Netflix has had a miserable couple of days. Its recent price increases look to be costing it customers and its stock price has plummeted. 

But this apparently isn't new Coke. Netflix isn't hinting it will abandon ship and roll back prices. Netflix has a smart management team, so Wall Street should come around.

Knowing it needs top-tier content, it has spent handsomely to acquire streaming rights to "Mad Men" and has commissioned an original series with Kevin Spacey called, well, "House of Cards." CBS CEO Leslie Moonves also said this week that a CBS deal allows Netflix to stream shows not long after they go off the air.

Yet, if a Hulu or Amazon begin to significantly cut into market share, Netflix should consider working with the eager cable companies, DirecTV, AT&T and Verizon. (Dish now owns Blockbuster and could show the potential.)

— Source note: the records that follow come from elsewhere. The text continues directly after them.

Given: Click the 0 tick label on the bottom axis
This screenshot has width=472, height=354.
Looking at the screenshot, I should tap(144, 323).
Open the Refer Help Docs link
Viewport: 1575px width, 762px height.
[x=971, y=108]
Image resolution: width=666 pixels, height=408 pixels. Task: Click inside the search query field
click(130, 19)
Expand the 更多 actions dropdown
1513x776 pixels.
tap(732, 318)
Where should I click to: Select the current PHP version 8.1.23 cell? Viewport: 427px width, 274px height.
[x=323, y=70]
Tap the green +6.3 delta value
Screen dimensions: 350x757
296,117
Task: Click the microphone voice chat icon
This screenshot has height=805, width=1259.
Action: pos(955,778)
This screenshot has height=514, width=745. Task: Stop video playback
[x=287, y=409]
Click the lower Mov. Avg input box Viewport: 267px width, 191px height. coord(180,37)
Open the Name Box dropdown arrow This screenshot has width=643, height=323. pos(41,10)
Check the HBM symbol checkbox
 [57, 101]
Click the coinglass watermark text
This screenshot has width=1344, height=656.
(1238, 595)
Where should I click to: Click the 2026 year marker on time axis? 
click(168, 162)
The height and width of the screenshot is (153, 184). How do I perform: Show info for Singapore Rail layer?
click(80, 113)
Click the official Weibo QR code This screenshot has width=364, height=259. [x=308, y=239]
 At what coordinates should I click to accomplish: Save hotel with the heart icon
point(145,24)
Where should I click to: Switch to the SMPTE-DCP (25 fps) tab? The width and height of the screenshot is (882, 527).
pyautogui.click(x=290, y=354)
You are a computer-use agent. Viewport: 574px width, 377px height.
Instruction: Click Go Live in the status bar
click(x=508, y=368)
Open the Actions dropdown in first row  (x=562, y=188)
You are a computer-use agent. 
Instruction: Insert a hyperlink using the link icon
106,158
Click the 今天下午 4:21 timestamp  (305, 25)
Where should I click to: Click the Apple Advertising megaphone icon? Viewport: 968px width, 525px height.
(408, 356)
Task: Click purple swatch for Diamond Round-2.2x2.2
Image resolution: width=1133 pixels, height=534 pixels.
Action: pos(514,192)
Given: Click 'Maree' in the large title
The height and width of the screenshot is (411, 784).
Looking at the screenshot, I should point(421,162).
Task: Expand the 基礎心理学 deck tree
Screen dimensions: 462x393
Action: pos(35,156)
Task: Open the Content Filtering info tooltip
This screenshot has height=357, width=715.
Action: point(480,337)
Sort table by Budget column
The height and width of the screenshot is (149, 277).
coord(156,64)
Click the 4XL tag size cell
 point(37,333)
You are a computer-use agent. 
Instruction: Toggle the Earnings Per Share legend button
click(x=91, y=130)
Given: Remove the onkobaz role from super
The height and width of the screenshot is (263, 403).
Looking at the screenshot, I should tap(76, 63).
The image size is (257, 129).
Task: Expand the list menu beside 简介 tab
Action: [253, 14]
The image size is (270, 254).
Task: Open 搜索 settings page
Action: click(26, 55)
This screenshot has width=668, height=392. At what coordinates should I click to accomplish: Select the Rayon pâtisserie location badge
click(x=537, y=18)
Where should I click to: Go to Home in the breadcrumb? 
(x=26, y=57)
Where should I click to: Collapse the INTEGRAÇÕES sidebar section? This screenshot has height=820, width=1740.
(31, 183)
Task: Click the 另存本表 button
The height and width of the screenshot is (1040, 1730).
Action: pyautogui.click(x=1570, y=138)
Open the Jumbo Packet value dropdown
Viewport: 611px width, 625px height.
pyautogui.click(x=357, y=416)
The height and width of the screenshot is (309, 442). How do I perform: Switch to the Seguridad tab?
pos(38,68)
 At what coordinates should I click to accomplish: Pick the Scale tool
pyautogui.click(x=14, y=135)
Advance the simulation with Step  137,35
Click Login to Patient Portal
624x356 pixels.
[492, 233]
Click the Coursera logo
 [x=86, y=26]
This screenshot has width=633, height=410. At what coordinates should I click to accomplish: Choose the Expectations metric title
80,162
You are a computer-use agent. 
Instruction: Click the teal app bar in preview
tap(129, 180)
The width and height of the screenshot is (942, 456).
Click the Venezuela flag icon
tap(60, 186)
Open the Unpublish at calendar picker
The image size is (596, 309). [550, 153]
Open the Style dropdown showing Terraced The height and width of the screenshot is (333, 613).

Cable operators might pay Netflix nicely for rights to offer the service via video on demand. That could give Netflix a presence in millions more homes, while making it easier for its customers to use it on a big screen and pay for it as part of the cable bill.

"I'd love to sell Netflix as a pay service on my cable system, why not?" Cablevision's Rutledge said Thursday.

Cable operators might also be able to use Netflix to attract higher-paying Internet customers for the over-the-toppers who only want broadband. Sony and Panasonic already offer Netflix access through Internet-connected TVs, so cable operators should already be wary of that as those sets proliferate. 

Netflix, of course, has been considered a threat to cable companies as a cord-cutting greaser. Regardless of whether the two sides get together, Rutledge indicated there is one potential benefit from over-the-topping: lower costs. Networks are charging more and more for carriage rights, but if people increasingly drop TV service, he said that "could have a moderating effect on costs."

He did say he's "not sure how it goes" and that is pretty doubtful, but it hits on how much impact Netflix has up and down the industry now and ahead. It's gone from the mailbox to the luxury box.